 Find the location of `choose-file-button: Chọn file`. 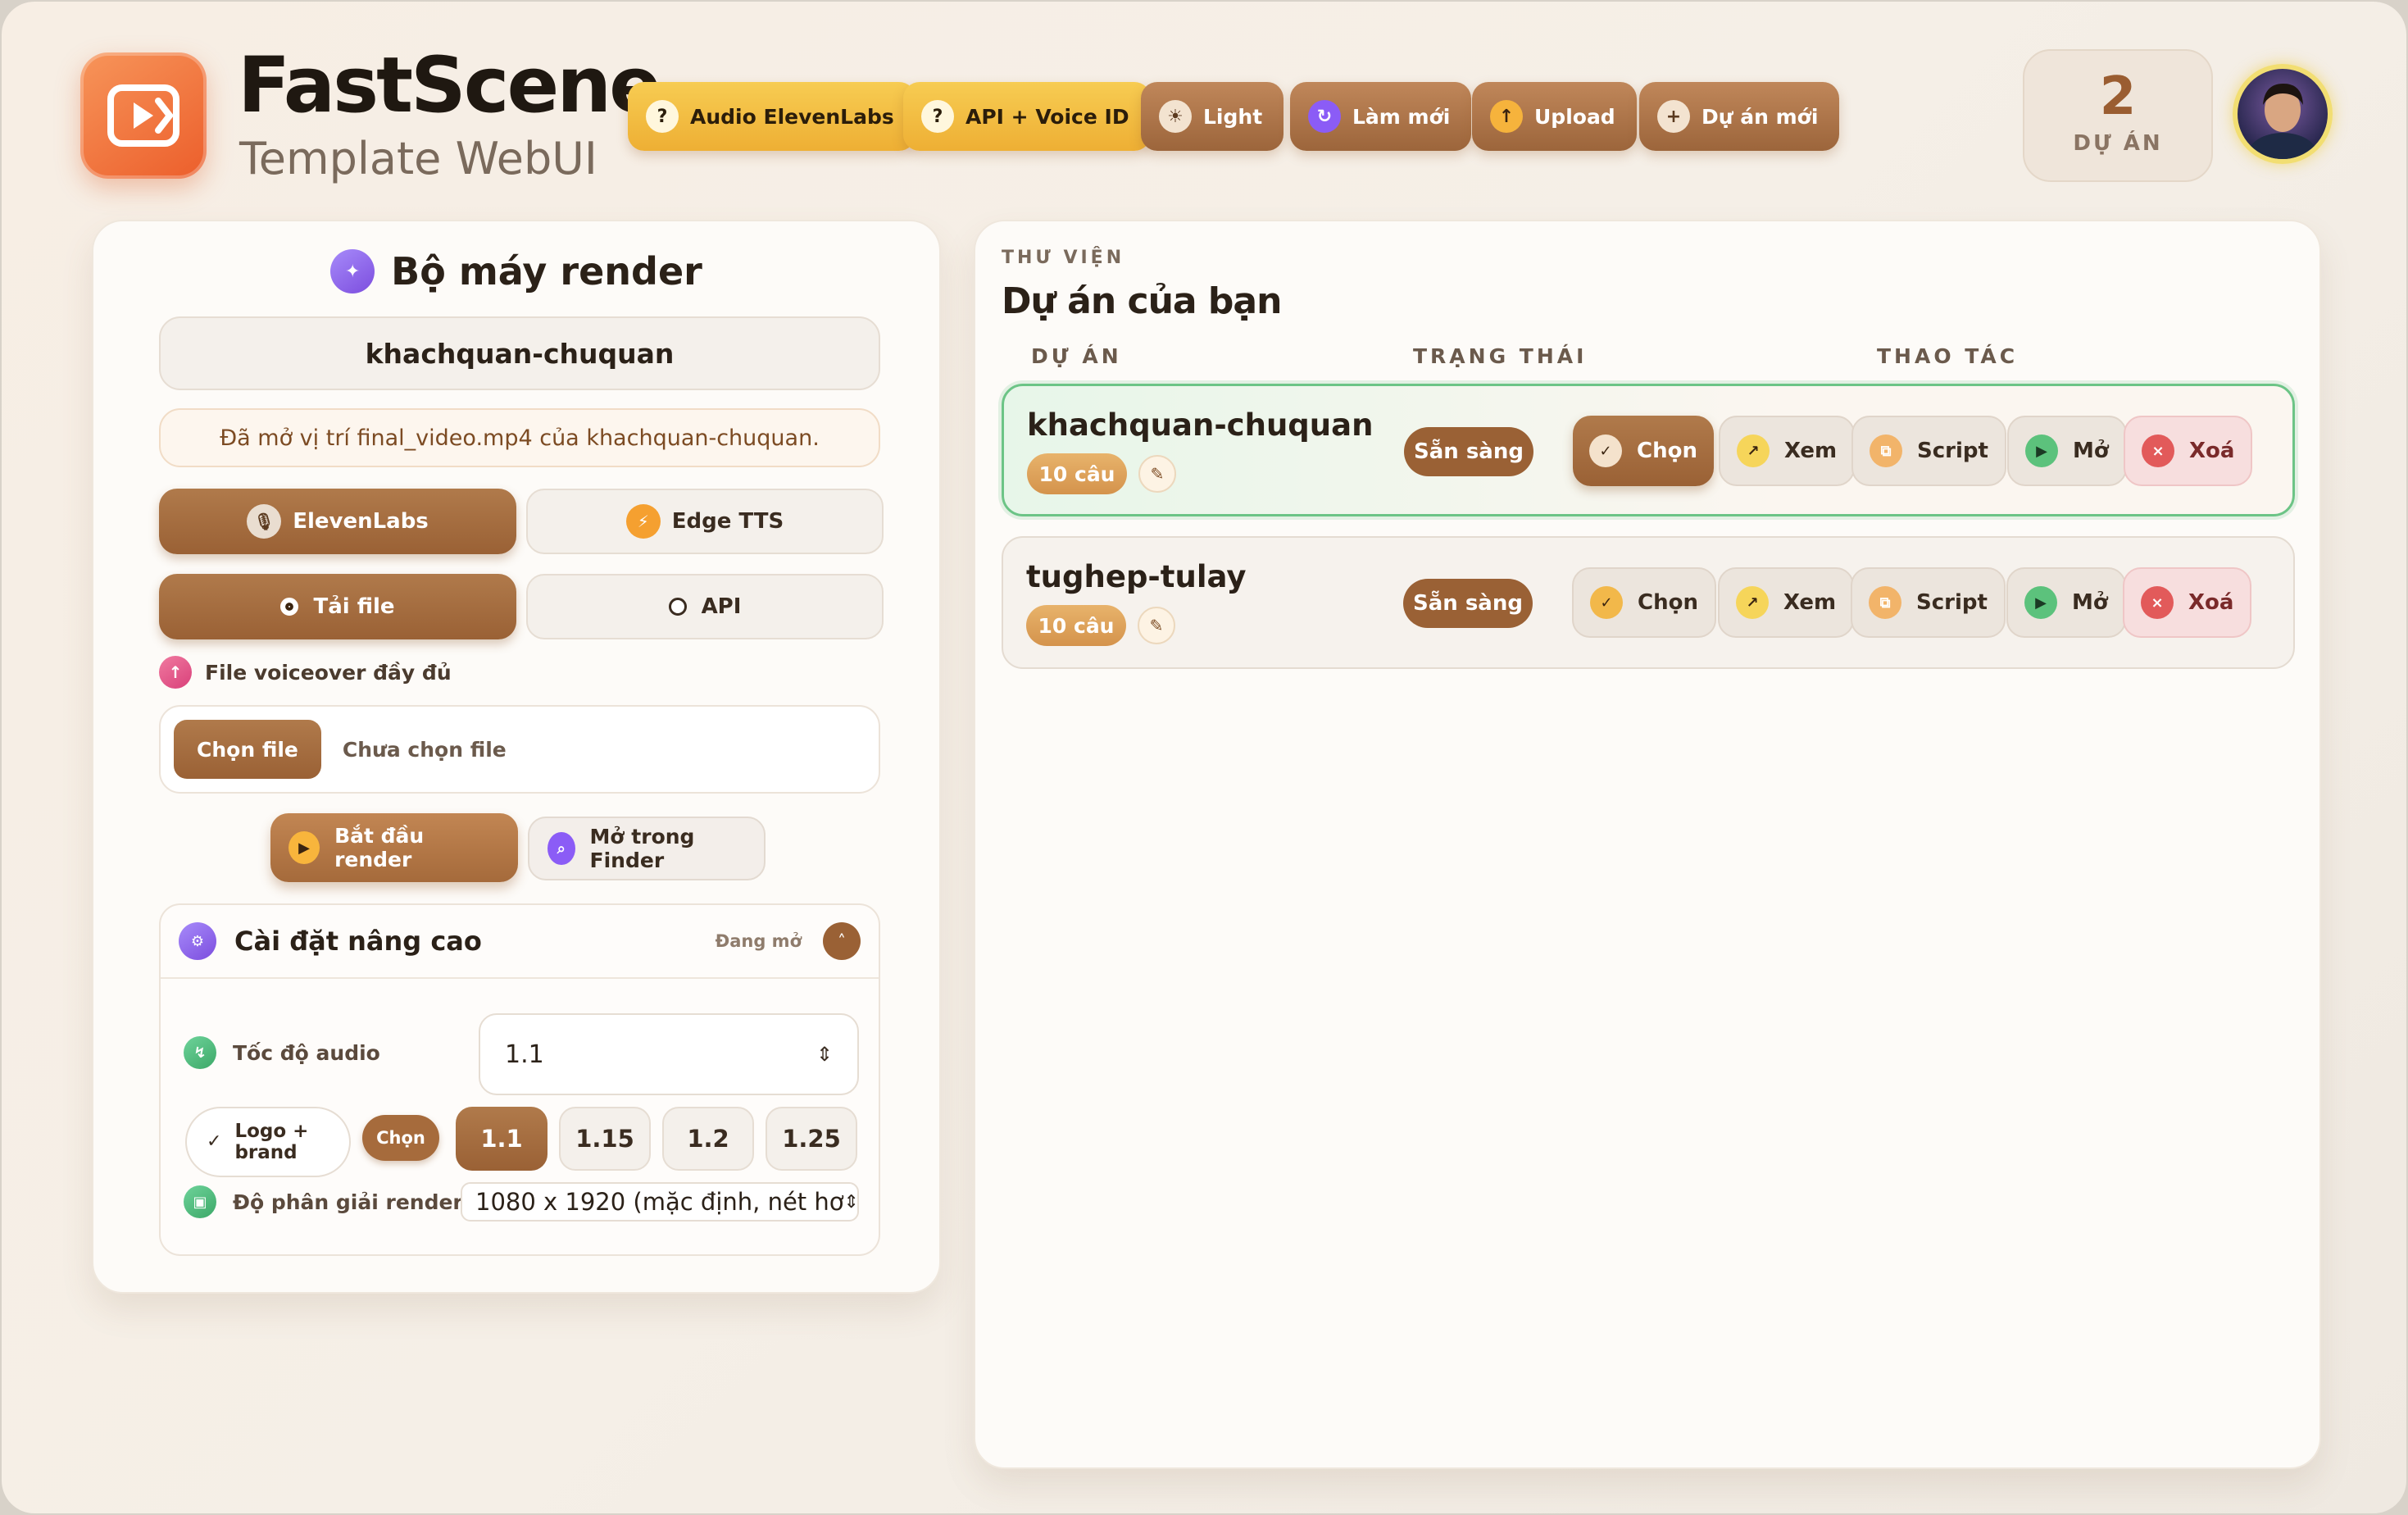

choose-file-button: Chọn file is located at coordinates (247, 749).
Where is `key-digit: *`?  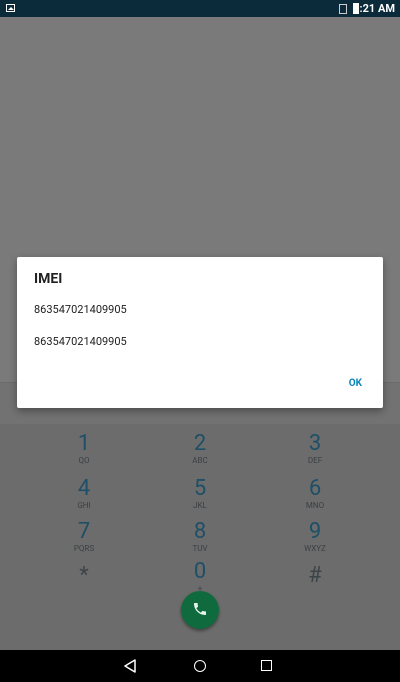 key-digit: * is located at coordinates (84, 576).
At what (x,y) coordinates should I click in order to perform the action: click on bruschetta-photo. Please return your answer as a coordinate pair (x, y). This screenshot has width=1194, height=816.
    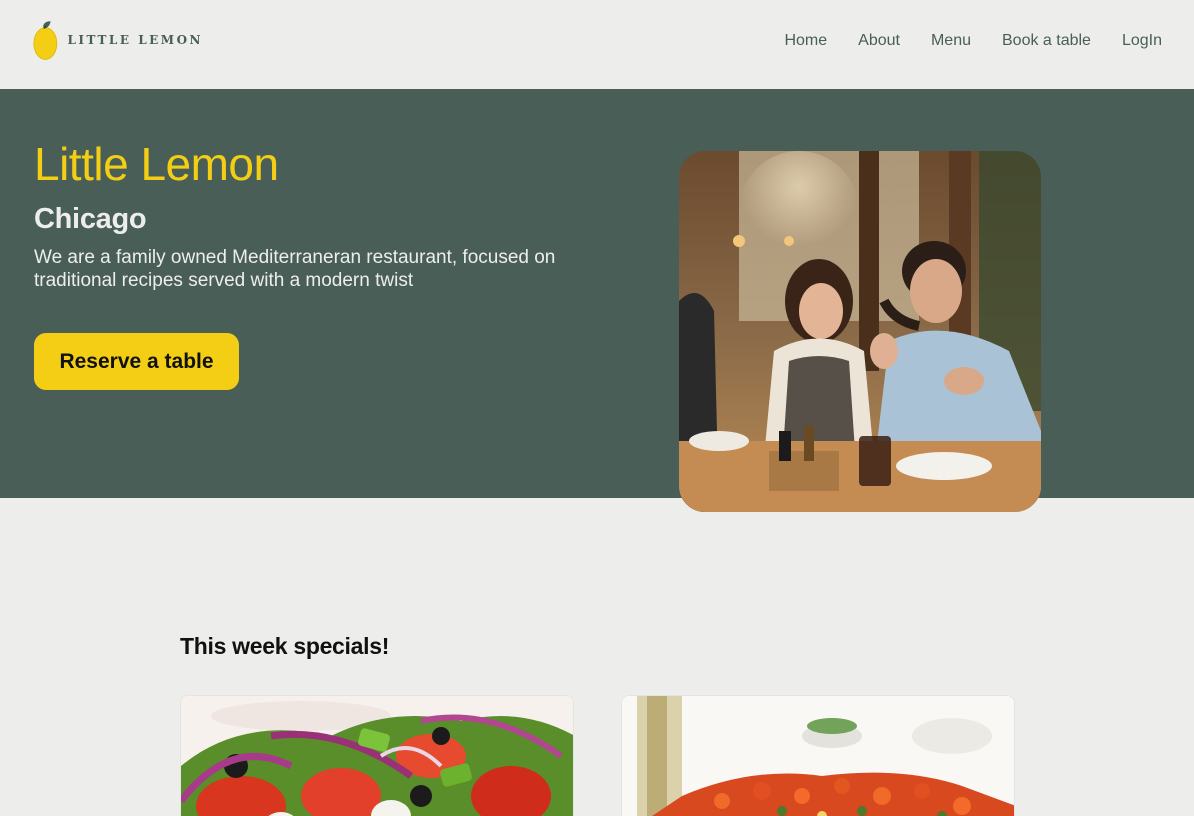
    Looking at the image, I should click on (818, 756).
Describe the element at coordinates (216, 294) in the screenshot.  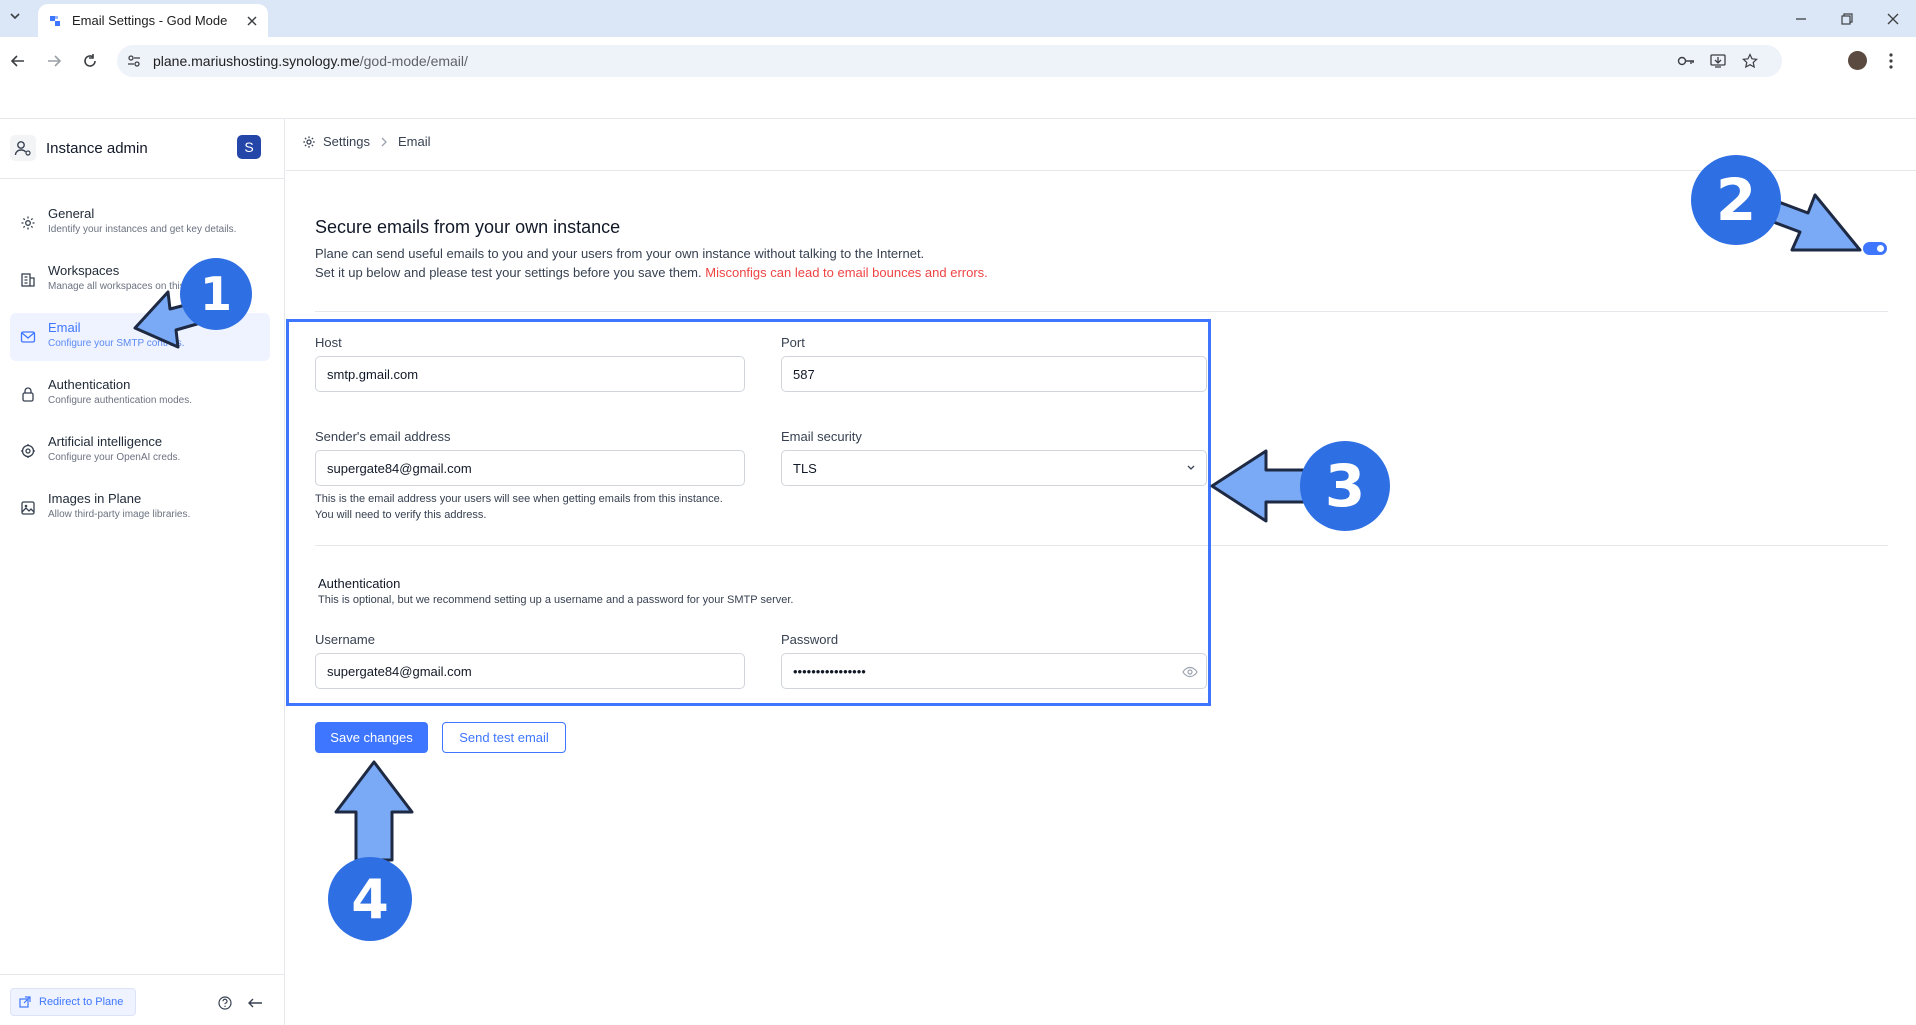
I see `callout-1: 1` at that location.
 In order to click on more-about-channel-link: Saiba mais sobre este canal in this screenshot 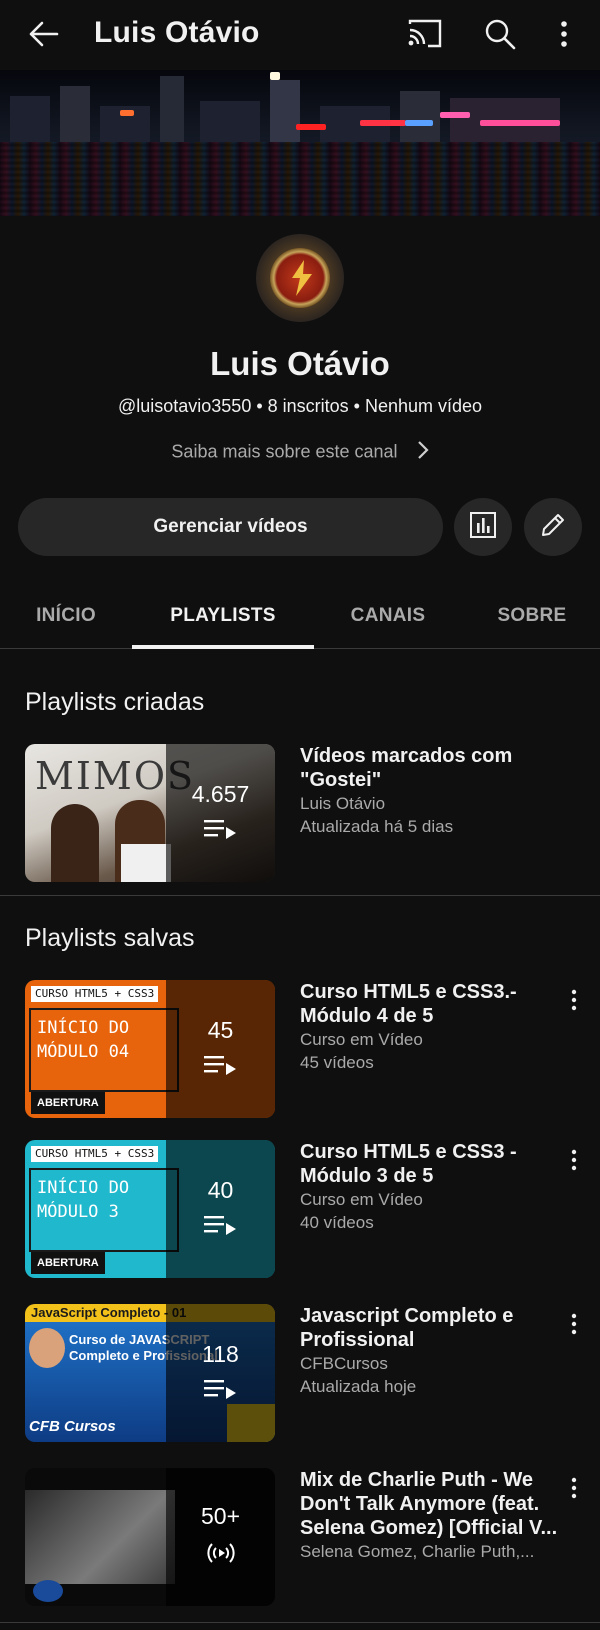, I will do `click(300, 452)`.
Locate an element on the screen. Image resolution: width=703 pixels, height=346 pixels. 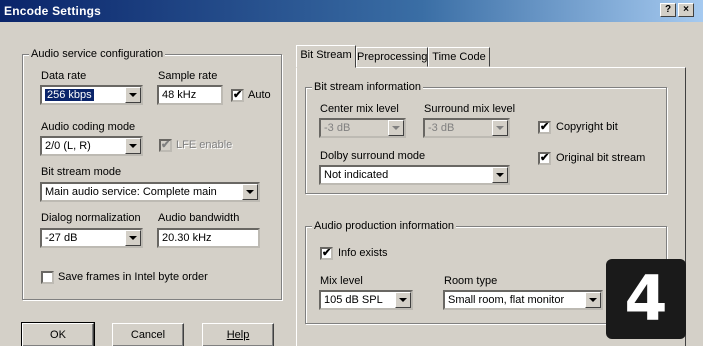
original-bitstream-label: Original bit stream is located at coordinates (601, 158).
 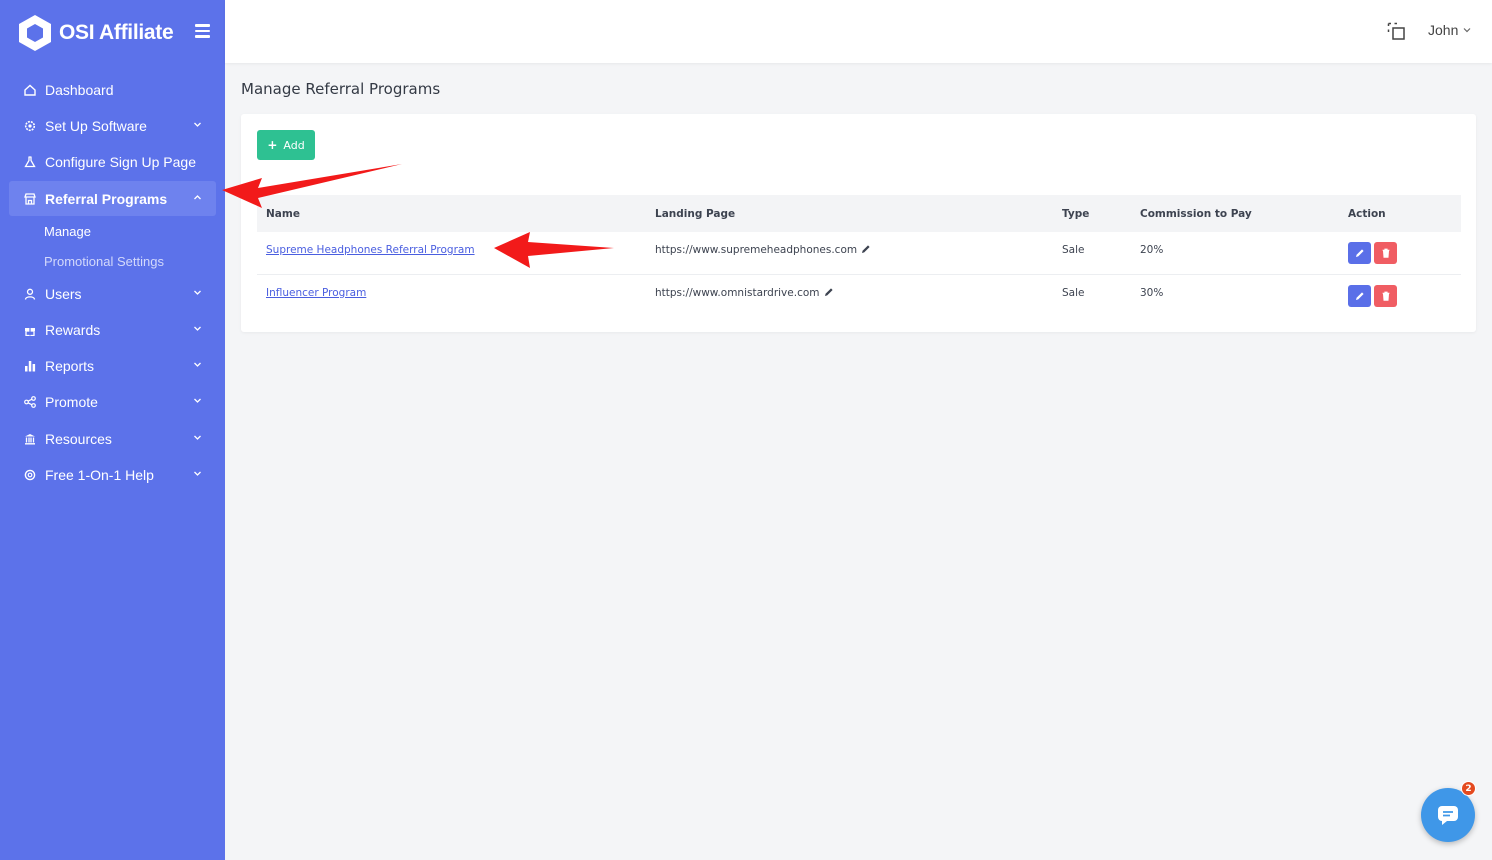 What do you see at coordinates (78, 438) in the screenshot?
I see `sidebar-item-label: Resources` at bounding box center [78, 438].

= = = = = = =

Required work:
Copy out the lines from the line with "Locate an element" up to and including the last line of the records, leaving the pictures out.

Exercise output:
Locate an element on the screen. Image resolution: width=703 pixels, height=346 pixels. 
original-bitstream-label: Original bit stream is located at coordinates (601, 158).
  What do you see at coordinates (78, 438) in the screenshot?
I see `sidebar-item-label: Resources` at bounding box center [78, 438].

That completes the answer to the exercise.